Articles Posted in Hostile Work Environment

As employers across the country reckon with the impacts of the #MeToo movement, the California legislature and Governor Newsom took decisive action to extend the statute of limitations on certain workplace claims, acknowledging that those who have been targeted by discrimination, harassment, and retaliation do not always come forward immediately.

The California Fair Employment and Housing Act (“FEHA”) prohibits discrimination, harassment, and retaliation against California employees on a variety of bases. The FEHA provides some of the best employment protections in the country, and has been expanded several times over the years to afford additional protections in the workplace. However, one of the greatest hurdles to employees is the statute of limitations.

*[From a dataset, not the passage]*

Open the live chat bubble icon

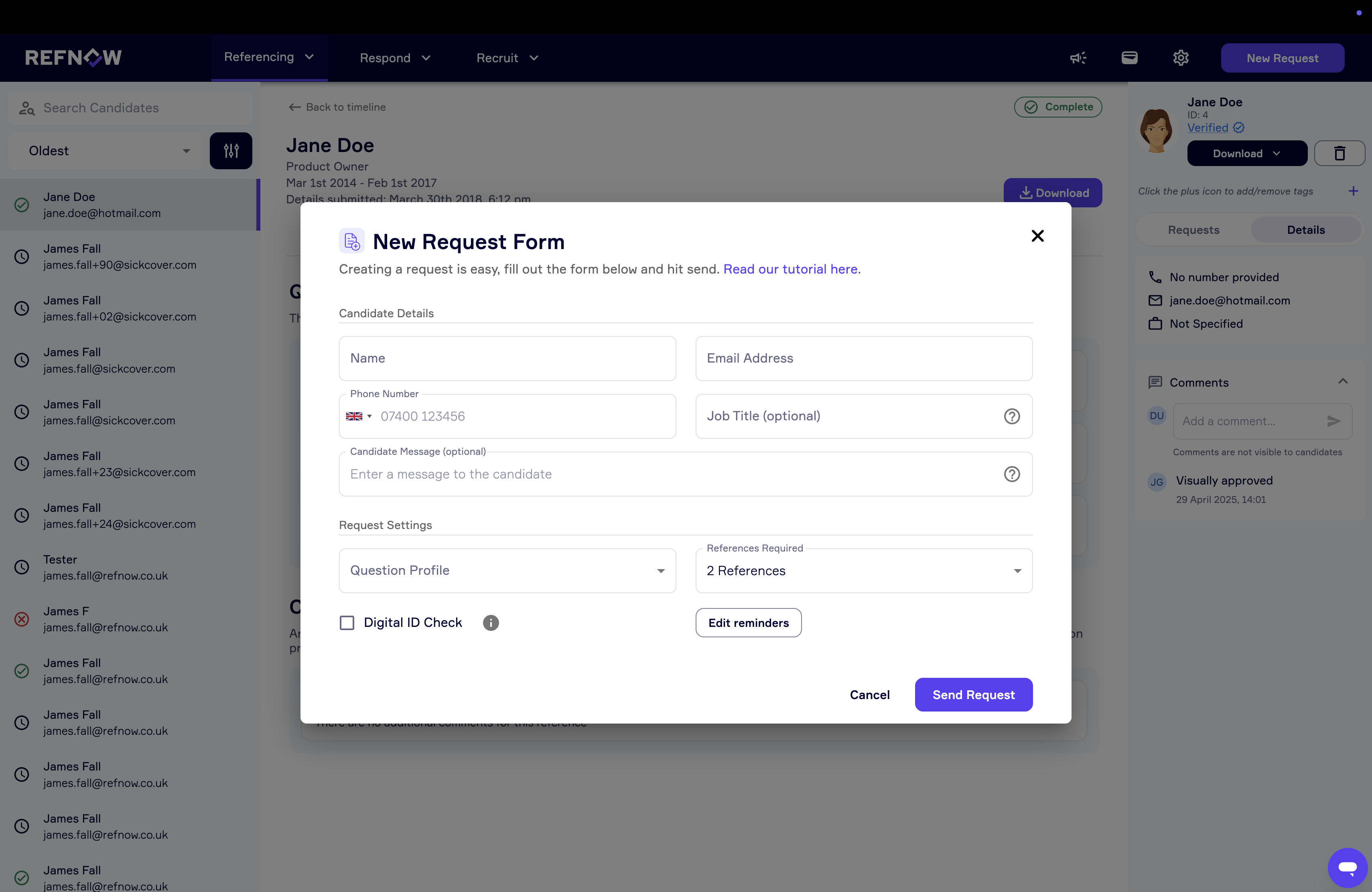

In California, an employee has one year from the date of the unlawful practice to file a charge with the Department of Fair Employment and Housing (“DFEH”). Failure to file a charge within the limitations period waives an employee’s rights to any claims she has under the FEHA. Further complicating matters is that the intake process at the DFEH has several steps and it has been unclear to employees as to when their charge was actually filed, and thus, whether they filed within the one-year period.

On Thursday, Governor Newsom signed AB 9 which extends the one year period to three years starting on January 1, 2020. The bill also specifies filing a complaint means filing an intake form with the DFEH and the operative date of the verified complaint relates back to the filing of the intake form- clarifying what has been a confusing issue for employees over the years. This new statute triples the time an employee has to file their charge, which is particularly valuable for those employees who feel they cannot come forward soon after the adverse employment action.

This Ninth Circuit case addressed a typical “good ol’ boy” attitude at work: a male co-worker accused of anything – here rape of the Plaintiff co-worker – is treated with empathy and kindness.  The female co-worker, who made this very serious accusation, is simply not treated as well: no support; no kindness; no concern.

In Fuller v. Idaho Department of Corrections (9th Cir. 2017) 865 F.3d 154, the Ninth Circuit stressed the importance of how this imbalance impacted the employee/rape victim and how a reasonable jury could conclude that the employer’s conduct “effectively condoned the rapist” and thus, created a hostile work environment for the victim.  In doing so, the Ninth Circuit overturned the lower court’s summary judgment in favor of the employer.

When the employer learned that a male employee was being investigated by the sheriff for the rape of an employee, it put the co-worker on a paid administrative leave, and did not warn any of its employees. (Yes, we understand the difficult balancing test between safety and privacy).  The employer, Department of Corrections, not only paid the co-worker while on leave but gratuitously noted that it “looked forward to…[his]…prompt return to work.”  (Yes, this case was before the #MeToo movement.)  Ms. Fuller, who had a relationship with the co-worker, disclosed the relationship to her employer.  The employer did nothing to warn or protect her, and she was subsequently raped by this same co-worker.